(Pixel coordinate grounding data)

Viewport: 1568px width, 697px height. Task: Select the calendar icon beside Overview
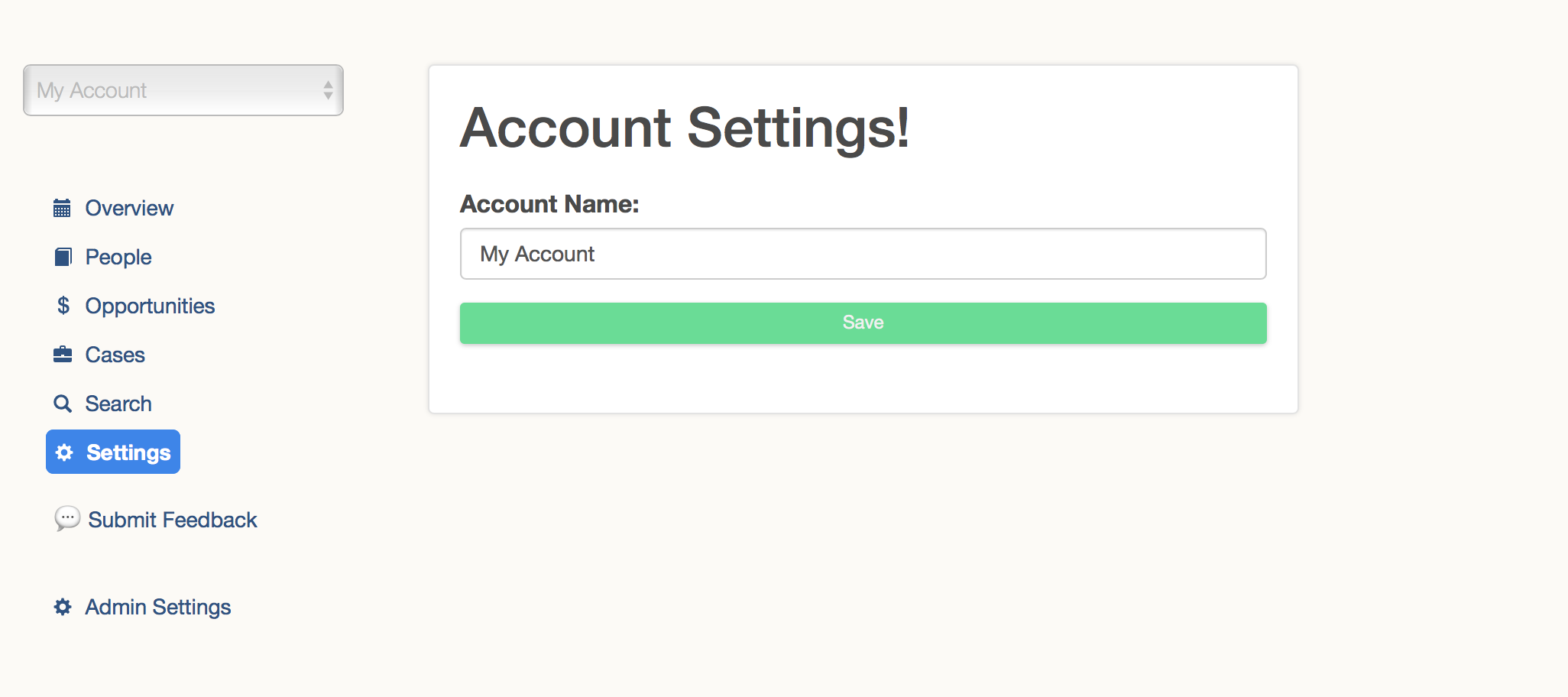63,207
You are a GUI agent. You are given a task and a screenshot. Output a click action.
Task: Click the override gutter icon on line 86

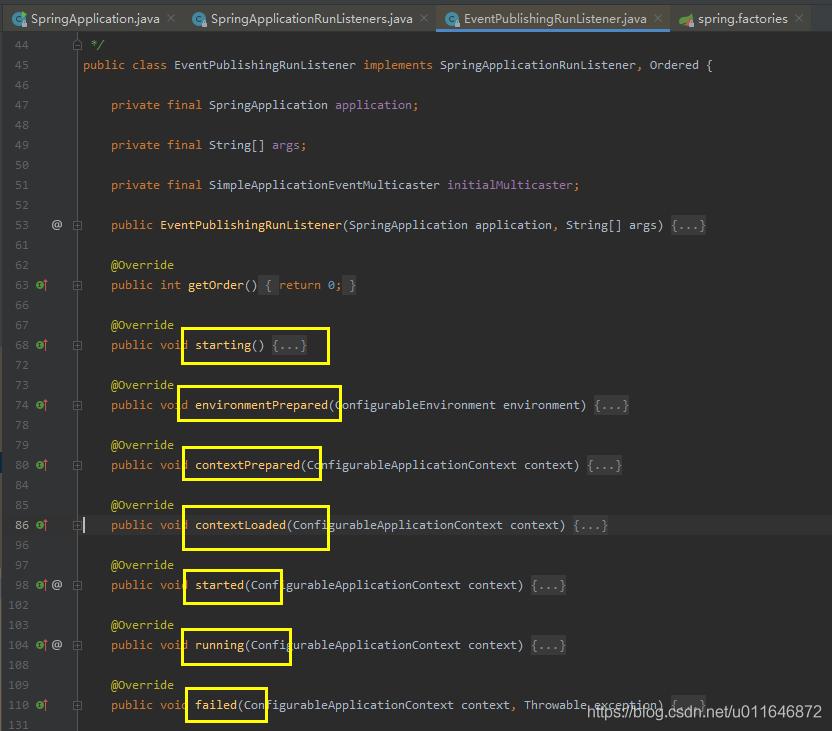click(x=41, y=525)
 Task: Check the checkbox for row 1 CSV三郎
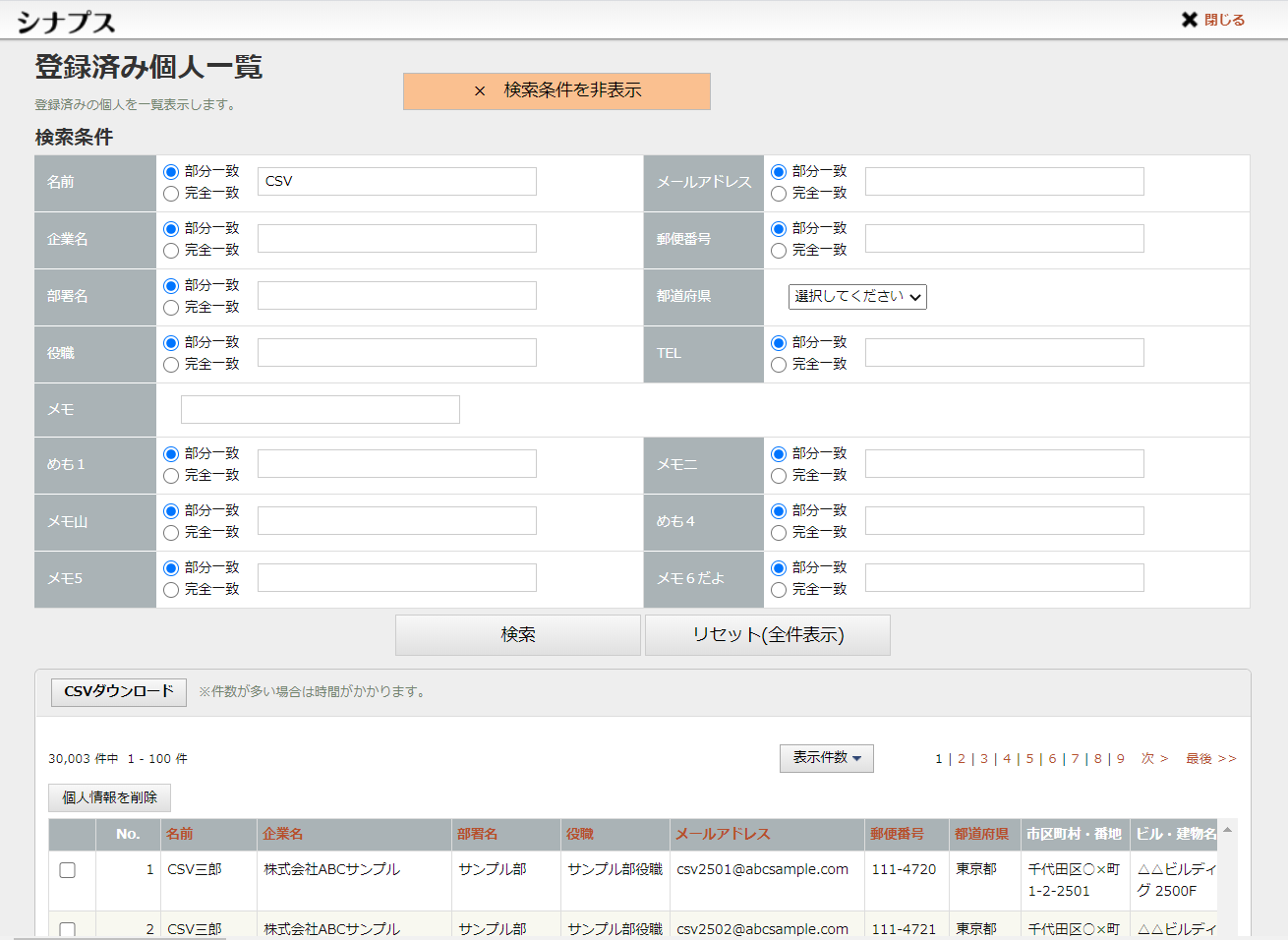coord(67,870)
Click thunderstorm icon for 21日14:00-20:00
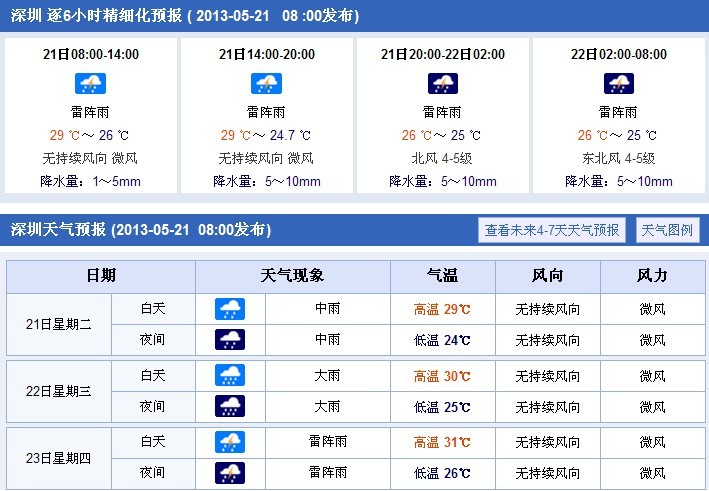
* * *
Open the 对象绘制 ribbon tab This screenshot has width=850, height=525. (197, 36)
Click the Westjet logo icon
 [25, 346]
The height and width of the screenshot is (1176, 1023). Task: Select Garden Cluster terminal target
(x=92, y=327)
---
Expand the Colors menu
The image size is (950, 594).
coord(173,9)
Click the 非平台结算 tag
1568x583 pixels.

#### About this exercise:
Exactly the lines above from the one that contains "Task: Click the" down to the one that contains "Click thunderstorm icon for 21日14:00-20:00" are to be output, both ends kept and pictures omitted.

#### Answer for this exercise:
Task: Click the override gutter icon on line 86

click(x=41, y=525)
 Task: Check the checkbox for row 1 CSV三郎
coord(67,870)
Click thunderstorm icon for 21日14:00-20:00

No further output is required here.